Obama’s Efforts to Close the Gender Pay Gap Have Had Very Few Results

President Obama To Sign Order On Pay EqualityPresident Obama To Sign Order On Pay Equality
U.S. President Barack Obama signs an Executive Order and a Presidential Memorandum at an event marking Equal Pay Day in the East Room of the White House in Washington, D.C., U.S., on Tuesday, April 8, 2014. Photograph by Bloomberg via Getty Images

When it comes to closing the gender pay gap, we can at least give President Barack Obama an A for effort. He keeps introducing efforts aimed at addressing the issue, even in the absence of stellar results.

On Friday, his administration’s Equal Employment Opportunity Commission announced plans to start collecting pay data from companies with 100 employees or more in an effort to cut down on pay disparities between men and women.
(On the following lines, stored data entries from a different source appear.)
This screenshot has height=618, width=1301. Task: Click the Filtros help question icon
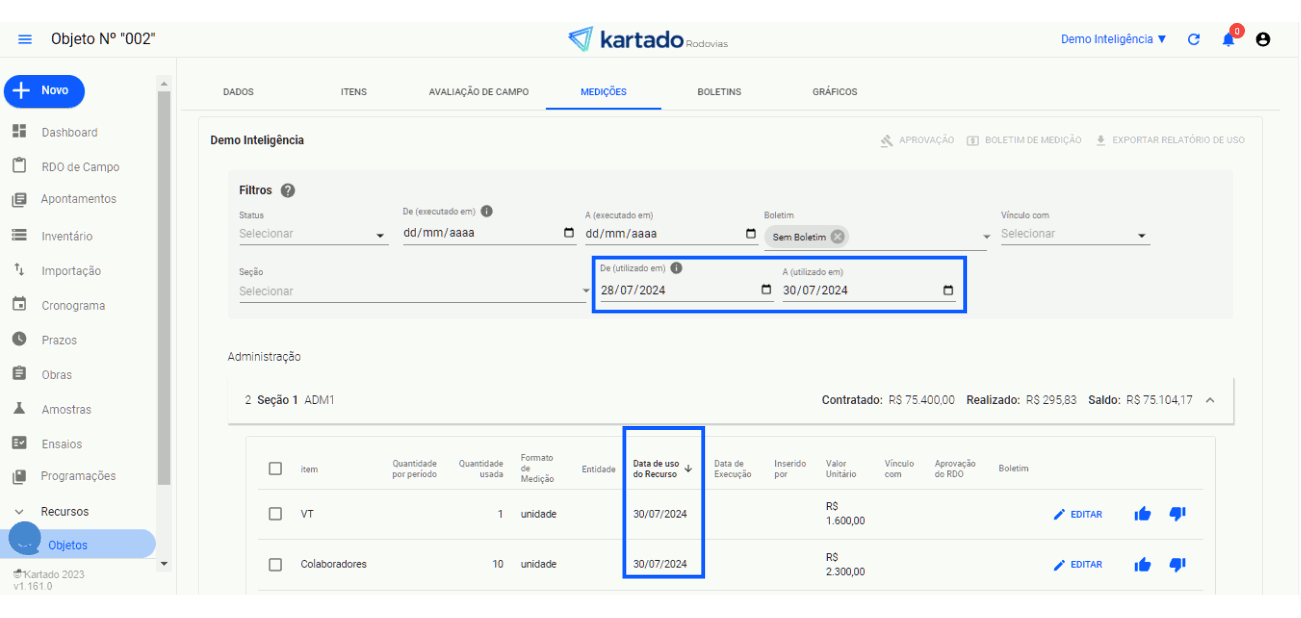click(x=288, y=190)
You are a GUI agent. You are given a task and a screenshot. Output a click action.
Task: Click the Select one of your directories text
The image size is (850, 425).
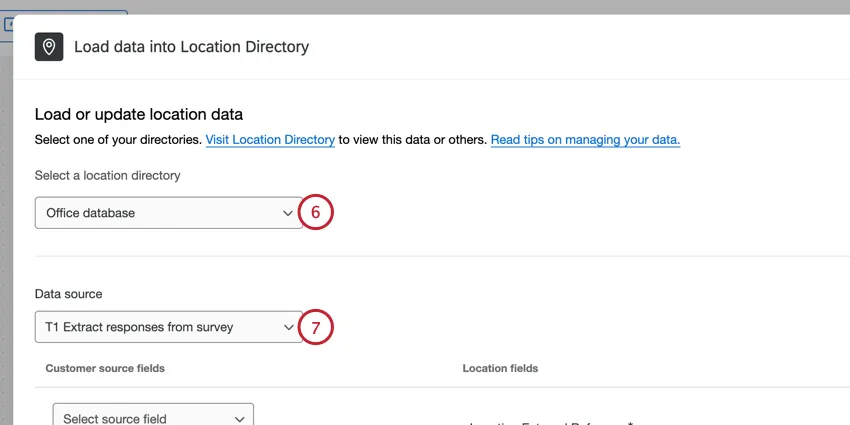[118, 140]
It’s one of a series of steps the president has taken during his seven years in office to shrink the gap between men’s and women’s salaries.

Let’s review:

In January 2009, President Obama signed his very first piece of legislation—the Lilly Ledbetter Fair Pay Restoration Act, which made it easier for employees to sue for wage discrimination.

The next year, he established the Equal Pay Task Force, which aimed to bring together representatives from the Equal Employment Opportunity Commission, the Justice Department, the Labor Department, and the Office of Personnel Management to combat pay discrimination in the workplace

In early April 2014, Obama signed an executive order banning companies that contract with the federal government from retaliating against employees who openly discuss their compensation. The idea was that conversations about pay would be a tool for workers—especially women—to flag violations of equal pay laws.

That same day the president signed a memorandum instructing the Labor Secretary to write new rules requiring federal contractors to turn over data on worker compensation, including stats filtered by sex and race. That too was aimed at encouraging compliance with equal pay laws and making enforcement of the violators more effective.

The president has repeatedly urged federal lawmakers to pass the Paycheck Fairness Act, which would let women sue for punitive damages in cases of pay discrimination. The bill has been introduced several times but hasn’t gained much traction in Congress. He’s also supported women-friendly policies like the expansion of the Earned Income Tax Credit and paid leave programs at the state-level.

President Obama’s mostly unilateral action on the gender pay gap hasn’t gone over well with Republicans. The Republican National Committee, for instance, said Obama’s executive order in April 2014 didn’t address the fact that women and men are concentrated in different professions and are therefore compensated differently.

And the president’s efforts also haven’t produced any drastic results.

In addressing the new White House initiatives on Thursday, Valerie Jarrett, a senior adviser to President Obama, called the pay gap between men and women in the workforce a “stubborn” issue. And she’s right. Since 2009, it’s barely budged. Women currently earn a median wage of $39,600 per yearjust 79% of a man’s median annual earnings. That means over the course of Obama’s presidency, the wage gap has shrunk by two cents.